The Power to Stop Everything
One of the most important features of the time out is that it gives every team member, regardless of rank, the authority to halt the procedure. If a nurse notices the consent form says “left knee” but the mark is on the right knee, that nurse is not only allowed but expected to speak up and stop the surgery from moving forward. The same applies to surgical technicians, residents, or anyone else in the room.
This principle, sometimes called “stop the line” authority, is borrowed from manufacturing safety culture. In a hospital context, it means the planned procedure does not start if any team member has an unresolved concern. Leadership at the hospital level is expected to support anyone who stops a procedure for a legitimate safety reason, regardless of their seniority relative to the surgeon or other team members. If a surgeon tried to close an incision before surgical sponges and needles were counted and reconciled, for example, anyone in the room would be responsible for halting the process until the count was complete.
What It Looks Like as a Patient
If you’re having surgery, you’ll experience pieces of the Universal Protocol before you’re sedated. A nurse or other team member will ask you to state your name, date of birth, and what procedure you’re having, possibly multiple times as you move through different areas of the hospital. This repetition is intentional. The surgeon will also mark the spot on your body where the operation will happen, usually with a permanent marker, and you may be asked to confirm that marking.
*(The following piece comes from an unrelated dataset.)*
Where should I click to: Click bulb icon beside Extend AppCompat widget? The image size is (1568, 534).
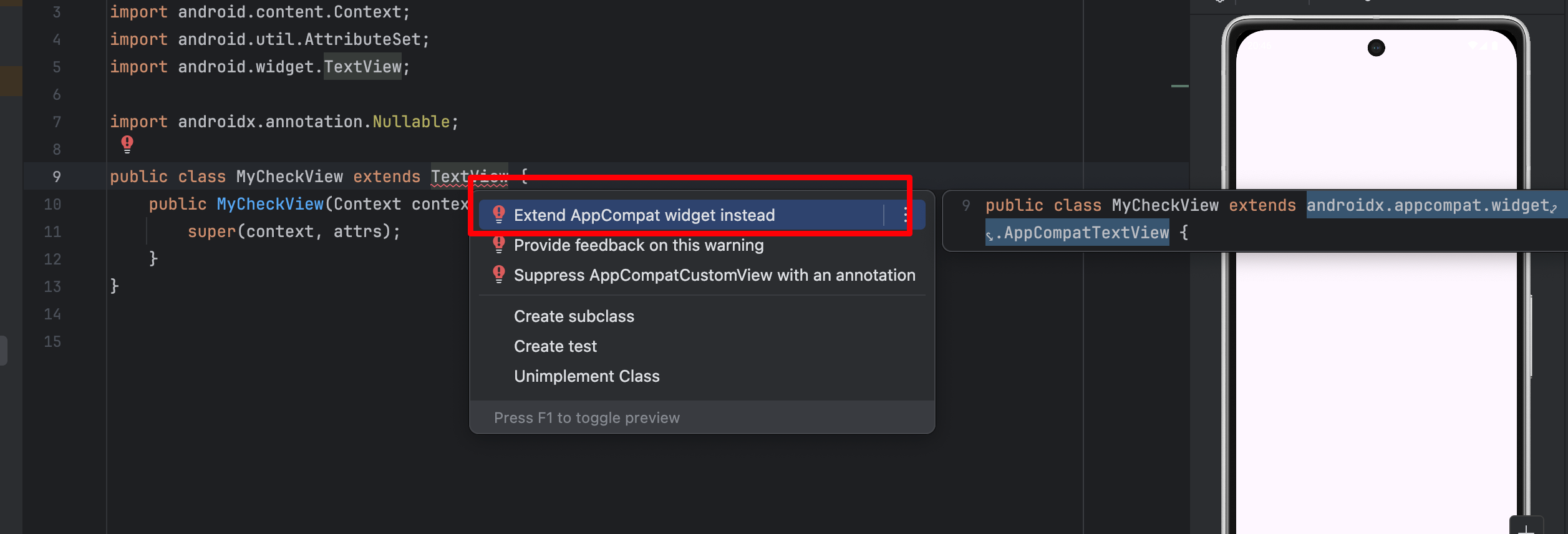click(x=499, y=215)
You likely won’t be awake for the formal time out itself, since it happens in the operating room just before the incision. But knowing it’s happening can offer some reassurance. The entire team is taking a deliberate pause to make sure everything lines up before they begin.
How Well Time Outs Work
Implementation of the time out has been linked to decreases in preventable medical errors, surgical complications, and patient mortality. One study of a standardized patient safety system that included structured time outs found zero wrong-site surgeries, with no added delays or workflow disruptions during the process.
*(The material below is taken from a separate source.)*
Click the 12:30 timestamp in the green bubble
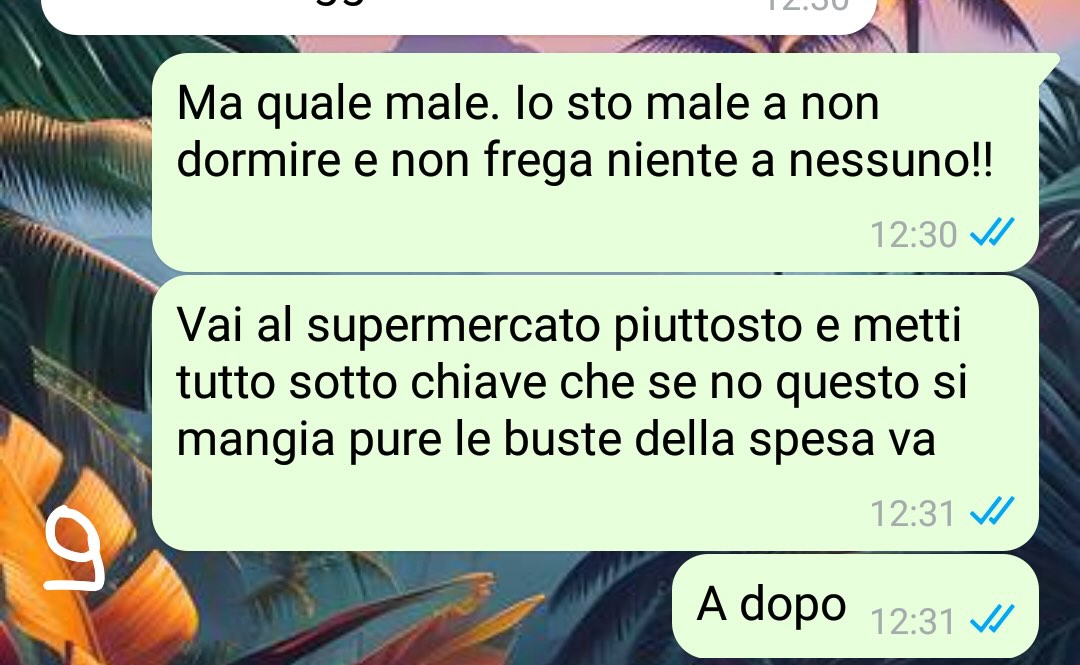The width and height of the screenshot is (1080, 665). pyautogui.click(x=913, y=234)
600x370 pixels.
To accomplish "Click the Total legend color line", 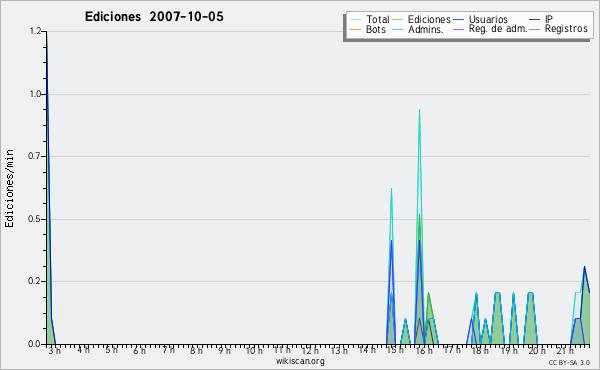I will pyautogui.click(x=355, y=20).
Compliance remains an ongoing challenge, though. Research audits have found that certain checklist items are performed inconsistently. In one audit, the step where team members introduced themselves by name and role was completed only 8 to 12 percent of the time. That matters because team introductions aren’t just a formality. When people in the room know each other’s names, they’re more likely to speak up if something seems wrong. A time out that’s rushed through or treated as a box-checking exercise loses much of its protective value.
The time out works best when it’s treated as a genuine team conversation rather than a recitation. Hospitals that enforce it as a firm safety rule, where no one starts cutting until the checklist is complete and every concern is addressed, see the strongest results.